Aktiva und Verbindlichkeiten


Die Summe der Aktiva zum 30. Juni 2010 betrug 1.926 Mrd €. Der Anstieg um 425 Mrd € (28 %) gegenüber dem 31. Dezember 2009 war im Wesentlichen zurückzuführen auf positive Marktwerte aus derivativen Finanzinstrumenten, Effekte aus Wechselkursveränderungen, Forderungen aus Handelsgeschäften und Wertpapierabwicklung sowie auf die Konsolidierung der Sal.
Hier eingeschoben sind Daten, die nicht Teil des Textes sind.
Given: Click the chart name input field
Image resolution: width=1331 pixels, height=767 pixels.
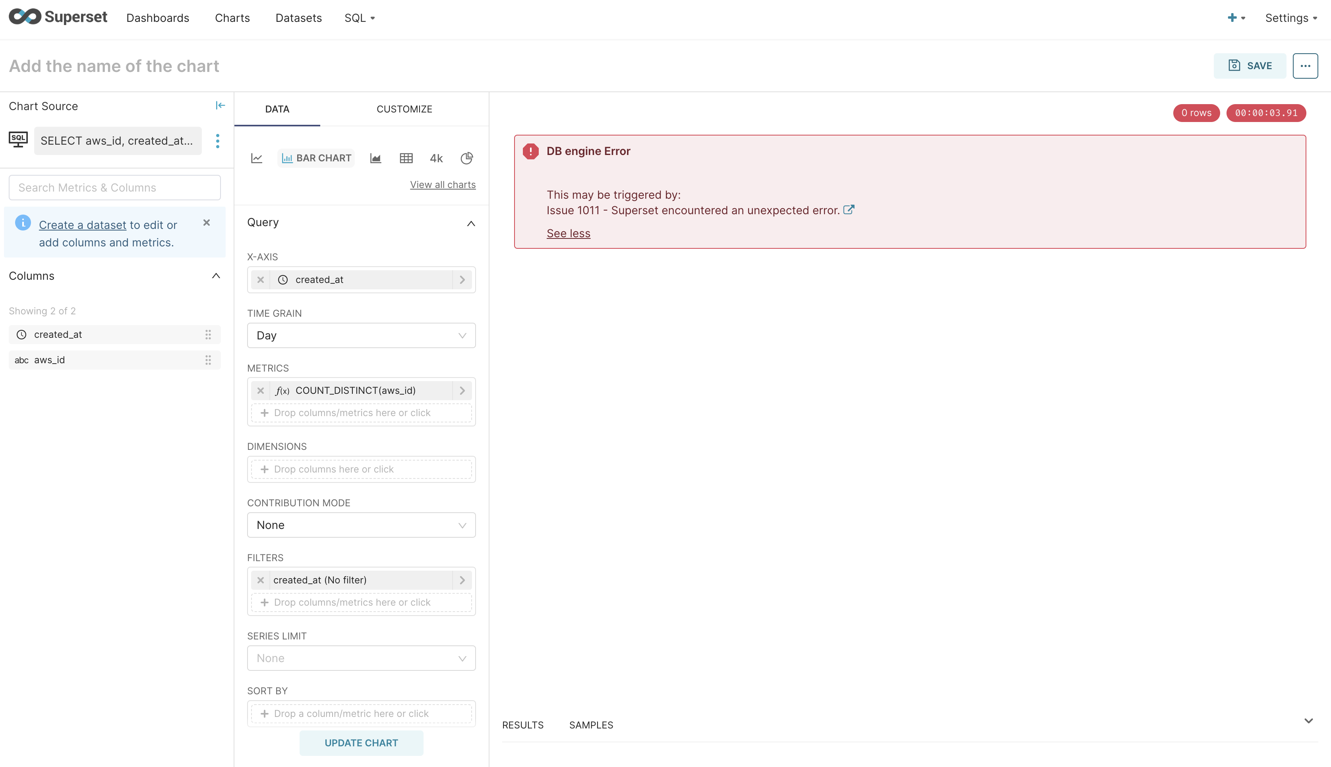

Oppenheim Gruppe und bestimmter Teile des niederländischen Firmenkundengeschäfts von ABN AMRO. Die Summe der Verbindlichkeiten stieg im gleichen Zeitraum um 420 Mrd € auf 1.883 Mrd €.

Die Veränderung der Wechselkurse, insbesondere zwischen dem US-Dollar und dem Euro, trug mehr als ein Drittel zu dem gesamten Anstieg unserer Bilanzsumme im ersten Halbjahr 2010 bei.

Positive und negative Marktwerte aus derivativen Finanzinstrumenten stiegen um 206 Mrd € beziehungsweise 210 Mrd €, insbesondere durch absinkende langfristige Zinssätze. Die Forderungen und Verbindlichkeiten aus Handelsgeschäften und Wertpapierabwicklung erhöhten sich im Vergleich zum 31. Dezember 2009 um 64 Mrd € beziehungsweise 54 Mrd € durch einen Volumenanstieg gegenüber typischerweise niedrigeren Niveaus zum Jahresende.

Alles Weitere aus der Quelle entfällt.